News, SSMU

SSMU Board of Directors nominees to be ratified a second time

At a meeting on Jan. 14, the Students’ Society of McGill University (SSMU) Board of Directors (BoD) voted to ratify the Judicial Board (J-Board) decision released on Dec. 31 on the case of Glustein vs. Koparkar. With five in favour, three abstentions and three absences, the BoD vote affirmed the J-Board’s ruling that it was unconstitutional to vote on BoD members’ ratifications individually at the Fall General Assembly (GA), thus nullifying the split vote to ratify seven out of 10 nominations to the BoD. The decision also absolved Maya Koparkar, SSMU Vice-President (VP) Internal Affairs and BoD member, and Jad El Tal, former SSMU speaker, of blame for the incident.

The case, which went to trial on Nov. 30, addressed events at the Oct. 23 GA, where Koparkar motioned to split the ratification of BoD nominations from one bloc vote for all 12 nominees into individual votes for each nominee. After deliberation, El Tal allowed a version of Koparkar’s motion to be voted on, and it passed. Shortly after the GA, Jonathan Glustein, a former member of the 2017 BoD who was not up for reappointment, filed a petition with the J-Board claiming that this motion was unconstitutional and therefore that a new bloc ratification vote should be taken. The J-Board agreed with him.

“The Judicial Board believes that the Motion Regarding the Nomination of Directors for the Board of Directors should be voted on again at another General Assembly or as a Referendum question—this time, as a whole,” its Dec. 31 decision reads.

The BoD members nominated at the Fall GA were scheduled to begin sitting on Nov. 15, when the contracts of the 2017 Directors terminated. However, on Oct. 28, the J-Board released an interim order suspending the results of the GA until a final decision could be made. SSMU President and BoD Chair Muna Tojiboeva announced at a Nov. 5 BoD meeting that, after consulting with SSMU’s legal team, that the past term’s members would remain on the BoD until the case was completed. Five of the members, including three executives, would be serving on both boards.

(Elli Slavitch / The McGill Tribune)

Per the SSMU Internal Regulations, all decisions made by the J-Board must be approved by the BoD in order to become final. Glustein, Koparkar, and Alexander Scheffel abstained from voting on the final J-Board decision, and Noah Lew was not present for the vote.

Tojiboeva announced at a Nov. 5 BoD meeting that the results of the GA were suspended by the J-Board, and that the past term’s members would remain on the BoD until the case was completed. Now that a ruling has been issued, the new bloc vote will be held via online referendum from Jan. 15 to 18.

In an interview in November, Koparkar noted that she made the original motion at the GA because she was under the impression that the BoD agreed it would improve their democratic legitimacy.

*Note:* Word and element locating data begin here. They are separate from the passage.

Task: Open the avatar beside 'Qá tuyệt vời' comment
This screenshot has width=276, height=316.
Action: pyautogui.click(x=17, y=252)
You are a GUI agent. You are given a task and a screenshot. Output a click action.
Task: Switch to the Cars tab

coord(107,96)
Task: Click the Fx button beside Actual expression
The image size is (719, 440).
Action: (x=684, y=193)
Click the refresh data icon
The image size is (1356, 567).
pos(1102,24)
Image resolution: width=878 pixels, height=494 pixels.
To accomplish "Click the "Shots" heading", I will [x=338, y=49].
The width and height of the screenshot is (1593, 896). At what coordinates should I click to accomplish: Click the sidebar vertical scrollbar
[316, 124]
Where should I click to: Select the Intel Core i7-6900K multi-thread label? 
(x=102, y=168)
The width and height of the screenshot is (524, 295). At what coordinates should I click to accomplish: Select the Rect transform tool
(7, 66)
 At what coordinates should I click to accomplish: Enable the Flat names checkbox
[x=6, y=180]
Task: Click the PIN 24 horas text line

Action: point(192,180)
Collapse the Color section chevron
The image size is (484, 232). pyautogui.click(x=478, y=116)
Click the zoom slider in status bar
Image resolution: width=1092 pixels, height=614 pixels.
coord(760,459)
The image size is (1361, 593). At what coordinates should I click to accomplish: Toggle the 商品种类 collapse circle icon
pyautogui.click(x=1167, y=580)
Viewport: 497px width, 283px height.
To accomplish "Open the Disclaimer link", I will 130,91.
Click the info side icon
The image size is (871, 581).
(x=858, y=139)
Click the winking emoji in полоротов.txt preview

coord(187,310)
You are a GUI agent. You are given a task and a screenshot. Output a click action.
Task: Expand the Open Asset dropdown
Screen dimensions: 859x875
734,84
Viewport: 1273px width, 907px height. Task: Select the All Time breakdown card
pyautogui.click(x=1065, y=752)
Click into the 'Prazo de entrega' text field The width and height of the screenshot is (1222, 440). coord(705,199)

“In September, when there was a lot of controversy over who was on the Board, one of the Board members had said that our board wasn’t democratic because it wasn’t made of fully elected representatives,” Koparkar said. “Someone else said that they were elected because they were ratified at the GA. However, it’s a bloc vote so the first director said that made this not legitimate. Then the General Manager had suggested putting each candidate on a separate ballot in the future and everyone agreed to this. At Legislative Council we [ratified the Board members] with a division of the question as well.”

Although he emphasized his support for all 12 BoD nominees, SSMU VP Student Life and Director Jemark Earle shared Koparkar’s opinion on the democratic merits of individual ballots for each nominee.

“Voting in a [bloc] forces you to either sacrifice your own personal values to let someone represent you who could be problematic or vote against people who you support just because of one or two people,” Earle said. “When the Councillors were being nominated to [the BoD] at Council, it was done individually, [which] I believe was much more democratic than had it been done as a [bloc].”